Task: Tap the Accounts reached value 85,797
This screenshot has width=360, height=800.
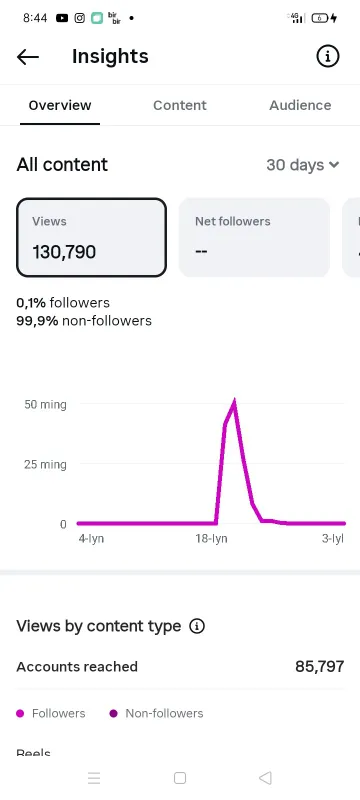Action: pyautogui.click(x=320, y=666)
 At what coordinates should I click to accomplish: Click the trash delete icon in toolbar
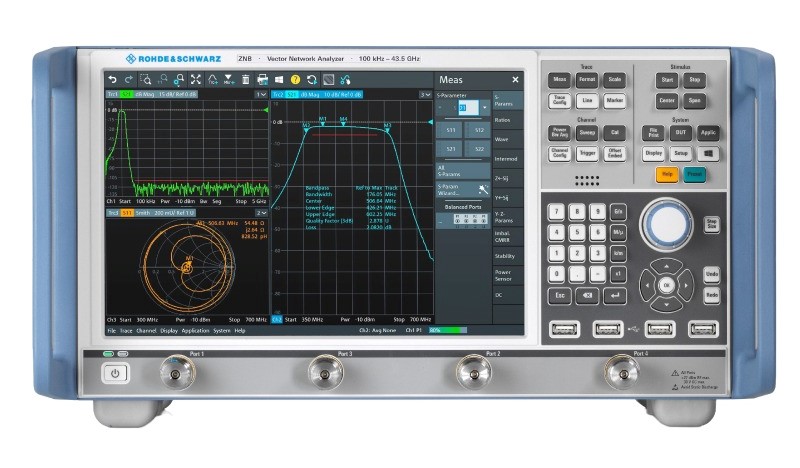(x=245, y=79)
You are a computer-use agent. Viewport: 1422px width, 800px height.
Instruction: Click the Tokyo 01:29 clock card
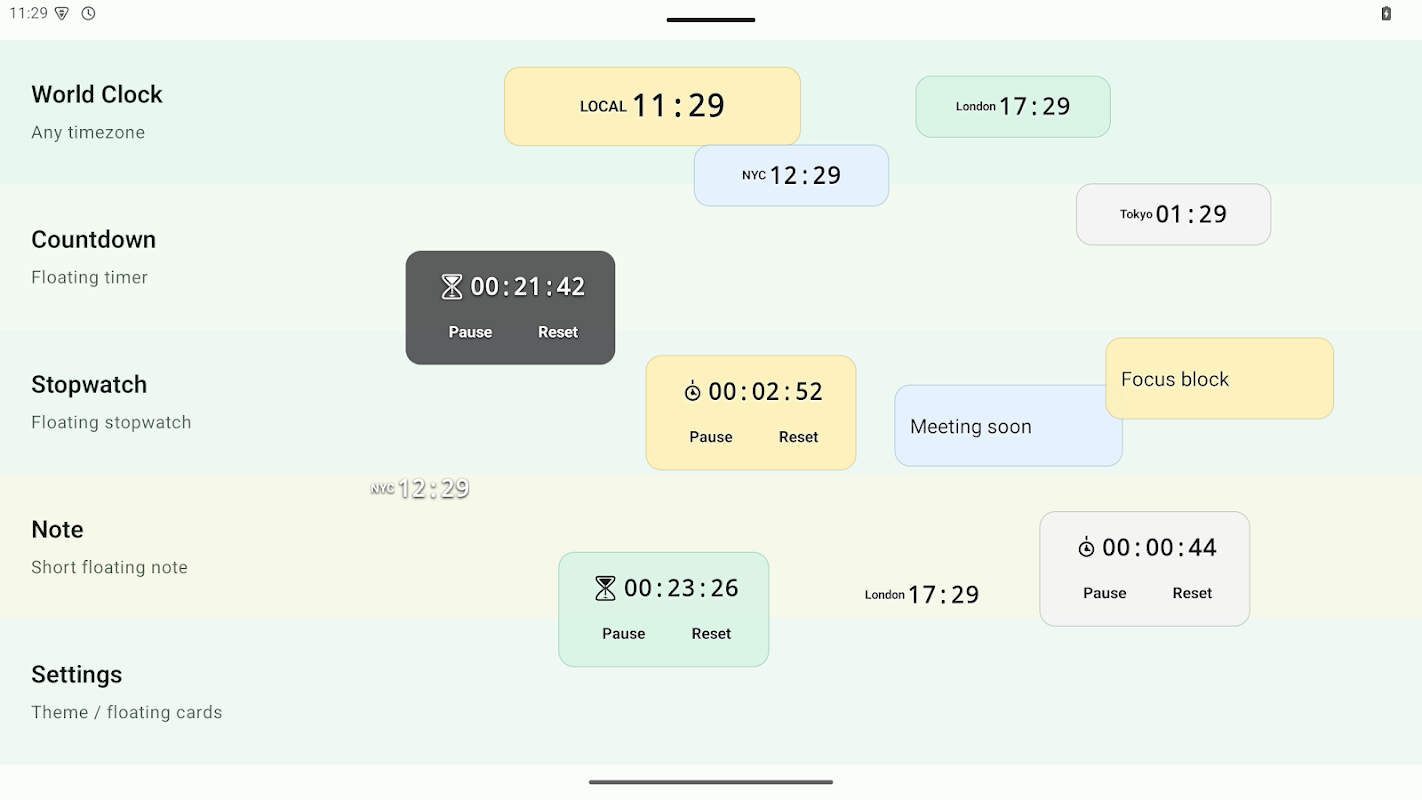tap(1173, 214)
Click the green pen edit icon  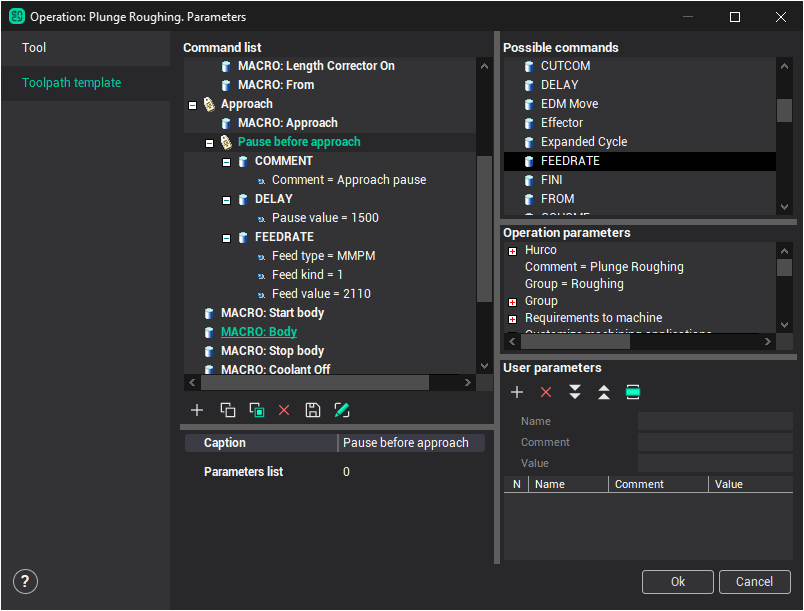[342, 410]
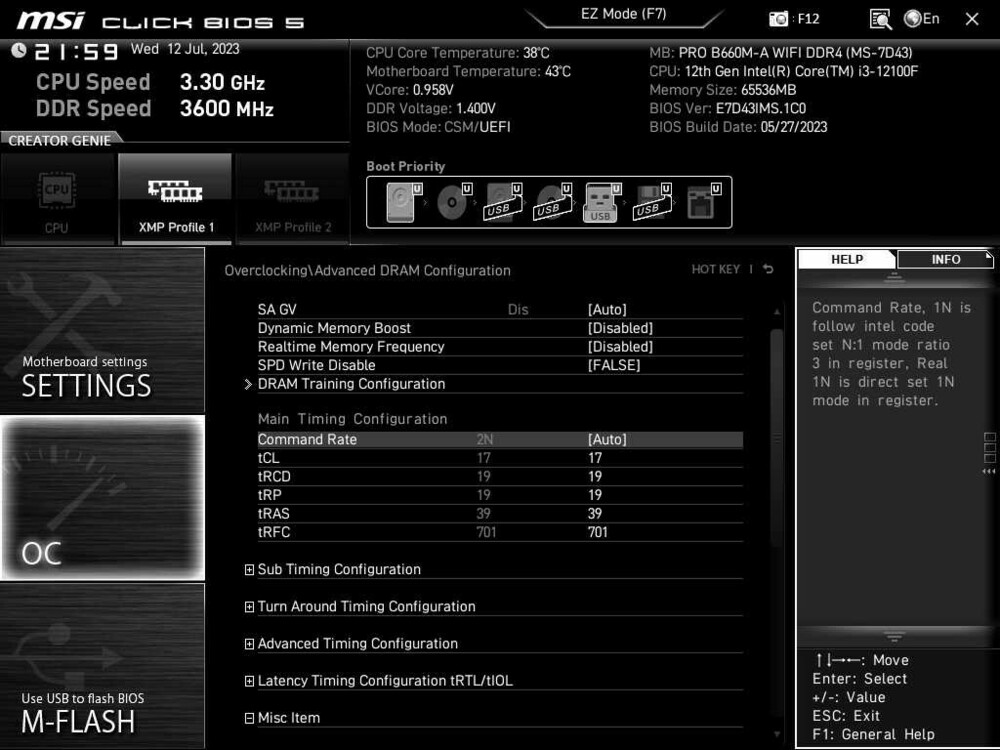Enable Realtime Memory Frequency
Viewport: 1000px width, 750px height.
pyautogui.click(x=620, y=346)
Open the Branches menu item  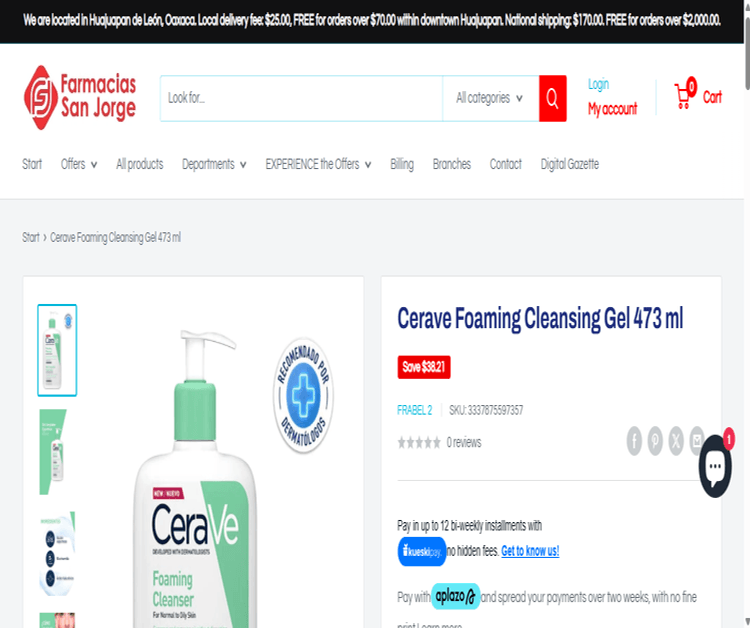point(452,165)
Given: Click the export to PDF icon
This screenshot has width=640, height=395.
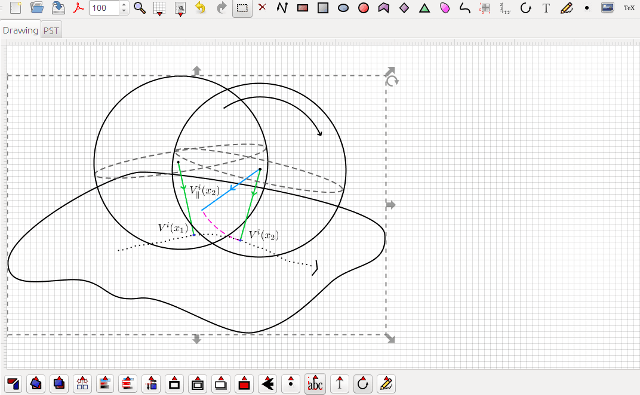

______

*Activity:*
The line that contains "Given: Click the export to PDF icon" opens the part to copy, and the last line of the records closes it; set down those lines exactly, pictures excluded.

*Answer section:*
Given: Click the export to PDF icon
This screenshot has width=640, height=395.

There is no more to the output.